What is claimed is: 1 a housing, a rotating shaft pivotally supported within the housing, and a plurality of successive compression stages disposed along the longitudinal axis of the rotating shaft; at least one of the compression stages; an impeller 14 whose stages are rotatable with said rotational shaft, a diff user adapted to receive a gas flow from said impeller, and a connecting channel 18 directing said gas flow from said diff user to a return channel 19; liquid injection means stationary with respect to the impeller, the vaporizable liquid being subdivided into fine droplets by the gas flow from the impeller and evaporated within the diffuser; a liquid injection means 24 for injecting liquid directly into the gas flow in the diffuser upstream of the communication channel and close to the impeller, and at a high relative velocity to the gas flow; 25, 27, the liquid injection means has a plurality of liquid injection ports 24, and each liquid injection port has an angle of 80 between the liquid injection direction and the gas flow in the diff user.
and a maximum radius of the impeller with respect to the axis.
A compressor characterized in that it is arranged at a radius within a range of 1.05 to 1.1 times. 2. Claim 1, wherein the plurality of liquid injection ports are arranged approximately axially symmetrically about the axis.

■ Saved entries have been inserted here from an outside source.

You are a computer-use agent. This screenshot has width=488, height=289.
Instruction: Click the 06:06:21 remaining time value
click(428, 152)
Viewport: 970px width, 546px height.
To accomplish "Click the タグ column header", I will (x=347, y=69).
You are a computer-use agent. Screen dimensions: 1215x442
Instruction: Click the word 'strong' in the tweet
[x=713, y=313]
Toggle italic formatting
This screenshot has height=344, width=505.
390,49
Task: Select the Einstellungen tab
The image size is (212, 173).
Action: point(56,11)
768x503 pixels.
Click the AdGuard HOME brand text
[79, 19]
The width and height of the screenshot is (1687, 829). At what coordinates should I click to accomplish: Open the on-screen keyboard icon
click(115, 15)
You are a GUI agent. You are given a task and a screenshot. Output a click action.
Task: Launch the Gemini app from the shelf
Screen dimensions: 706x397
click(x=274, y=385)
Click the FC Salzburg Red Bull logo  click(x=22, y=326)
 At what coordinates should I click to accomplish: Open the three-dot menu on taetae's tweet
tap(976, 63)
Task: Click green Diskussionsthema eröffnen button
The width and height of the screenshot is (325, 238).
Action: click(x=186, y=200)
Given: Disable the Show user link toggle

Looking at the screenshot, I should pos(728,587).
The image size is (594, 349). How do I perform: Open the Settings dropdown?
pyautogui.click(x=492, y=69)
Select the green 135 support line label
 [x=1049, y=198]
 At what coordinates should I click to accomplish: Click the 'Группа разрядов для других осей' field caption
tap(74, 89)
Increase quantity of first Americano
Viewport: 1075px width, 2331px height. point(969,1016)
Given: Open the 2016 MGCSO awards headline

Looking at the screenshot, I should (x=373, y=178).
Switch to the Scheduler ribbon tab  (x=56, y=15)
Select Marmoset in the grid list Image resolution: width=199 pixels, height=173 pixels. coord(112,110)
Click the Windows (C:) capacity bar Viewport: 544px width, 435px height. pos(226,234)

Compressor as described in section. 3. Claim 1 or 2, wherein the plurality of liquid injection ports are comprised of 6 to 12 liquid injection ports.
Compressor as described in section. 4 the liquid injection ports are spaced relative to the axis such that the liquid injected through them into the gas stream has substantially completely evaporated before reaching the impeller of the next compression stage; , a compressor according to claim 1. 5. The compressor according to claim 2, wherein the plurality of liquid injection ports includes eight liquid injection ports. 6. The compressor according to claim 5, wherein each of the liquid injection ports is arranged at a radius 1.1 times the maximum radius of the impeller with respect to the axis. 7. The compressor according to claim 1, wherein the liquid injection port is configured to allow water to pass through.